Para Ki Young Ju, director ejecutivo de CryptoQuant, la recuperación de Bitcoin (BTC) no estaría respaldada por una demanda genuina en el mercado contado, sino principalmente por la actividad especulativa en instrumentos derivados.
Actualmente, la criptomoneda se negocia en torno a los u$s77.500, luego de no lograr consolidarse por encima de los u$s80.000, por lo que en este escenario, la brecha entre el mercado de futuros y el mercado spot se convirtió en el rasgo dominante durante abril.
¿Un rally impulsado por expectativas?
Los datos compartidos por el CEO mostraron que la demanda en futuros perpetuos, medida en ventanas de 30 días, volvió a terreno positivo durante el mes.
Sin embargo, el mercado spot cuenta con una historia diferente, debido a que la demanda se mantuvo mayormente en negativo, reflejando una contracción sostenida pese a la suba del precio.
La diferencia es clave, ya que mientras que los futuros permiten abrir posiciones apalancadas con menor capital y facilitan movimientos especulativos de corto plazo, el mercado spot requiere ingreso de dinero fresco capaz de absorber la oferta disponible.
En términos simples, el actual impulso del precio de la criptomoneda con mayor capitalización de mercado parecería apoyarse más en expectativas que en compras reales.
El rol de los ETF
Este contraste mencionado previamente por el ejecutivo se acentuó al observar el desempeño de los fondos cotizados (ETF) de Bitcoin en Estados Unidos.

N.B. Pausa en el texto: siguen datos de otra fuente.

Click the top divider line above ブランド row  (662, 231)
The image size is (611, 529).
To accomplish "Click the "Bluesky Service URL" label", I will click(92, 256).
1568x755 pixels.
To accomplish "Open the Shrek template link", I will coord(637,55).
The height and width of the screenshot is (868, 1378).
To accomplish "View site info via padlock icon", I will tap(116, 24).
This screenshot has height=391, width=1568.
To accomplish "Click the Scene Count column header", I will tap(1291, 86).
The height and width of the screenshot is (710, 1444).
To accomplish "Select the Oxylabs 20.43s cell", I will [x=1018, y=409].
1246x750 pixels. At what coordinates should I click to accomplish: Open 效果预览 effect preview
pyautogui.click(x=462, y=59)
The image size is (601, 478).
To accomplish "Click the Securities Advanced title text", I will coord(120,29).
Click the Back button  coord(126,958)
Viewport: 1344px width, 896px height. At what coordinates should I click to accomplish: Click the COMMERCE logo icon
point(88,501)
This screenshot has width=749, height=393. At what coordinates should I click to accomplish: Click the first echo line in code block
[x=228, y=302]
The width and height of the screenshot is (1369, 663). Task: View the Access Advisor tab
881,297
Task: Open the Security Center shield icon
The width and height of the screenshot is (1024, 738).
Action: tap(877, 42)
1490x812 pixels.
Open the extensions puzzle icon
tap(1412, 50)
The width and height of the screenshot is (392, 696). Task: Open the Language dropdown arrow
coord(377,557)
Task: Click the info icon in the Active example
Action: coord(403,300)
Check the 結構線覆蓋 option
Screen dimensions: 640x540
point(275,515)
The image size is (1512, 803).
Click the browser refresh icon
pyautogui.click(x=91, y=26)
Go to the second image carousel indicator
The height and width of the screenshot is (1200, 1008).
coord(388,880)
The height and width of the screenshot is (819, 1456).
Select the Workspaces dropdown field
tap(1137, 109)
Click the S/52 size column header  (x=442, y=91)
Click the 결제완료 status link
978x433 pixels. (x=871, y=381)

Estos instrumentos registraron entradas por unos u$s786 millones en su mejor semana desde febrero, seguidas por otros u$s823 millones en la semana posterior.
A esto se suma la estrategia de acumulación de Strategy, ya que la compañía adquirió 34.164 BTC por u$s2.540 millones elevando así sus tenencias totales a más de 815.000 BTC.
Sin embargo, estos flujos no logran revertir la tendencia general, ya que según CryptoQuant, la demanda aparente en la red se mantuvo en niveles negativos durante abril, alcanzando aproximadamente -87.600 BTC en mediciones a 30 días.
De esta forma, los analistas coincidieron en que las compras institucionales y los ingresos a ETF están siendo compensados por ventas provenientes de holders de largo plazo y mineros.
Es por eso que este fenómeno generó un equilibrio que limita el impacto alcista de los grandes jugadores del mercado de las criptomonedas.